PR: So give me an example of a workout.

WK:  We are on these cycles. We do a strength session and a speed session, and some elements of both…what’s that diagram with the circles that overlap?

PR: A Venn diagram?

WK: Right. So like a Venn diagram, there’s some overlap. We might do strength but touch on speed.

PR: Can you give a specific example of that workout?

WK: [sighs] Okay, on a strength day, we might do hard miles on short rest, then a longer rest and some race-specific things, maybe a hard ladder at the end.

PR: And did you do two-a-days?

WK: Yes, I doubled most days.

PR: How many miles a week?

WK: Shhuh, I don’t know. Not many. Maybe mid-70s. I mean, people post stuff about their workouts and their mileage. Media asks me about mileage… doesn’t matter. What matters is the race. A few years ago I ran 13:12. It’s not like I wasn’t working out. I was training, but what mattered was performing in the race. I was hurt in the fall so I didn’t have those races that people see.

PR: Right. So when you run 12:58, people, the media, wonder about your workouts. How were you able to run 12:58? Because only four other Americans have done so. So patronize me, make something up. Tell me about that long run.

WK:  Hour 45 minutes, pretty quick, like 6-flat, maybe 5:45 pace. Lopez and Mo [Ahmed] get down there. Once Sean [McGorty] and Matt [Centrowitz] got down to 5:15 at altitude. Yeah, long runs are a grind.

PR: You recall how your race tactics took several good years off [Portland Pilots coach] Rob Connor’s life. Jerry Schumacher has blown me off—but he blows most media off, so I’m not taking it personally—so I don’t really know his thoughts on your race tactics, for example, at USA outdoors.

WK: People are critical of my race tactics but I’ve never finished lower than fourth since turning pro.

PR: Well, except for that second-to-last at USA indoors.

WK:  Oh yeah, but that was not due to race tactics. That was lack of fitness and injury and other things. Actually, Jerry believed I ran the best championship race he’d seen in his life [at outdoors]. He’s a great coach. Paul [Chelimo] was never going to trade off laps with me. I mean, what I did was tactically smart—I miscalculated, and made a mistake in running a second 70 [-second lap], and I missed the [World Championship] standard by three seconds. It all worked out.

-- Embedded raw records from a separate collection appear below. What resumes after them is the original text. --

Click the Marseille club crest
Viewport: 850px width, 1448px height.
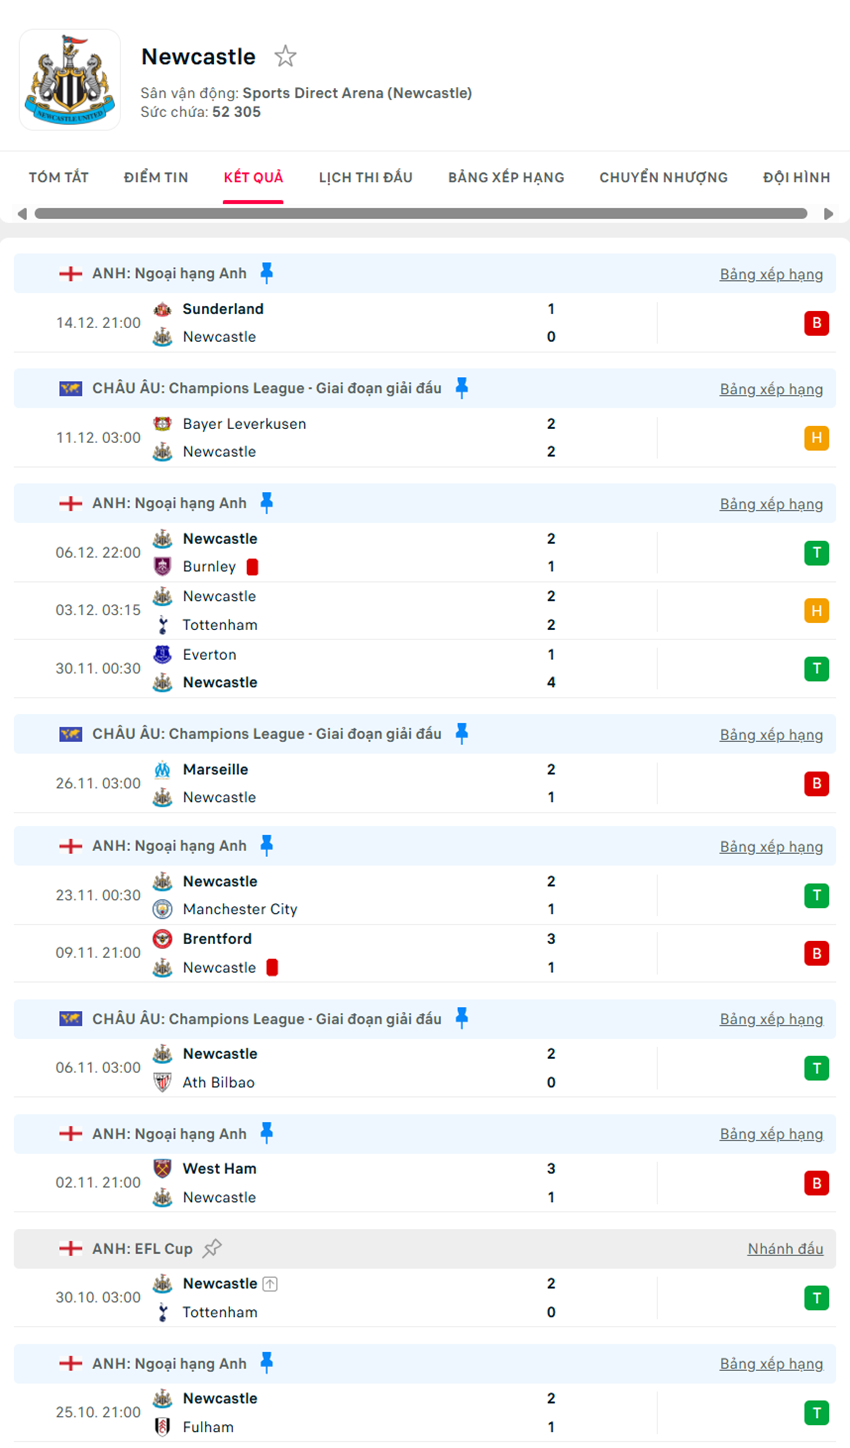click(162, 769)
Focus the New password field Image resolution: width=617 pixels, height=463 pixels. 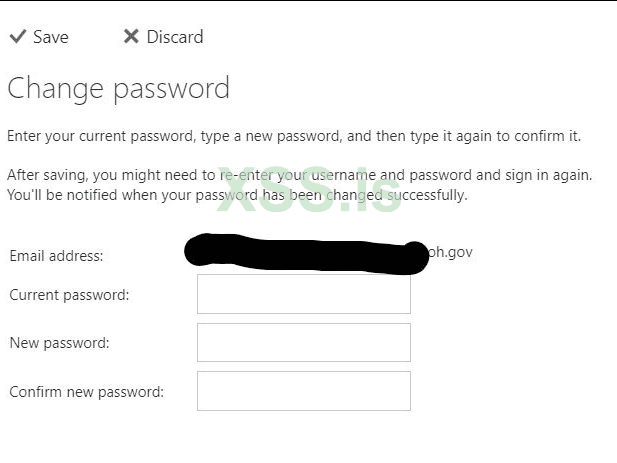[x=303, y=342]
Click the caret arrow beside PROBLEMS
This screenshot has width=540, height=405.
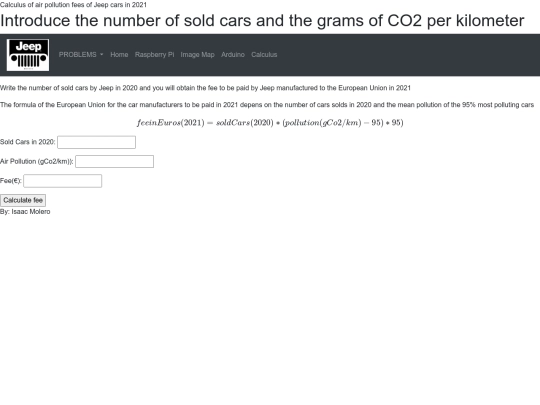point(102,55)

PR: What’s next? Are you done for the season?

WK: Completely done. We shut it down. I won’t run at all for four or five days. Then I’m going to visit my girlfriend, and we’re going to Greece for two weeks. I recorded a Price Of The Mile podcast; want to get that going. And I’m moving to Beaverton. It’s not like living in Kenya; even in the off season, there’s still bills to pay, people to meet.